You should avoid collecting:
- Password-protected data
- Copyright-protected information
- Personal Identifiable Information (PII) for example name, email address, date of birth, phone number, billing information, etc.
Collecting this type of data may have significant legal/financial implications for your company. This is due to the General Data Protection Regulation (GDPR), and California Consumer Privacy Act (CCPA) which stipulates companies may be fined for lack of compliance.
**None of the content in this post constitutes legal advice. Before making any changes or decisions that affect the way in which you collect data or the type of data you collect, please consult legal counsel.**
Best ways to ensure your data collection is done correctly
#1: Perform targeted data collection
Instead of just collecting huge volumes of data or entire websites which may contain private data – pinpoint which data is essential to the projects you are collecting for, and only collect that. For example, instead of collecting entire social media profiles, only collect posts/comments pertaining to your product or industry in order to gauge target audience sentiment.
#2: Only collect publicly available data
Data collection can be tricky. Many open source data points may be technically challenging to collect due to complex target site architecture, but this data is public, and completely legal to crawl. However, if the data is password-protected or defined by law as PII, meaning indicative of an individual’s personal identity, then it should be avoided. Ensure you have data collection policies and procedures in place that ensure collectors are only monitoring open source data.

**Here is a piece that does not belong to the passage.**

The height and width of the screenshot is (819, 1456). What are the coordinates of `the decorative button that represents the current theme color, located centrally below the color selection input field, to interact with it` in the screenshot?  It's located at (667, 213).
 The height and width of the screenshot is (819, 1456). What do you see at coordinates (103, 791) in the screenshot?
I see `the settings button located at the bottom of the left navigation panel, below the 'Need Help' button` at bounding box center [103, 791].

#3: Review target site Robots.txt files
These files exist on every website and essentially define the on-site dos and don’ts for robots/spiders/crawlers. It is a root directory which can be found by adding ‘/robots.txt’ at the end of any public domain. Be sure to check these and ensure your web crawlers are following these guidelines when crawling target sites.
#4: Use a sophisticated data collection tool
Tools such as Bright Data’s Web Scraper IDE allow you to specify exactly which data fields to collect, thereby avoiding personal data as well as any other undesired datasets.
Bright Data’s commitment to keeping private data private is of the highest importance which is why we have rolled out a tool to enable you to learn if your publicly available data was collected by Bright Data’s data collection platforms. You can then go ahead and ask for this information to be removed, which is part of our commitment to full transparency, and legal compliance.
The bottom line
Making sure you only collect datasets that are 100% ethical and compliant with regulations is extremely important to the long term value of your business. Avoid risk by implementing one or all of the above-mentioned suggestions today.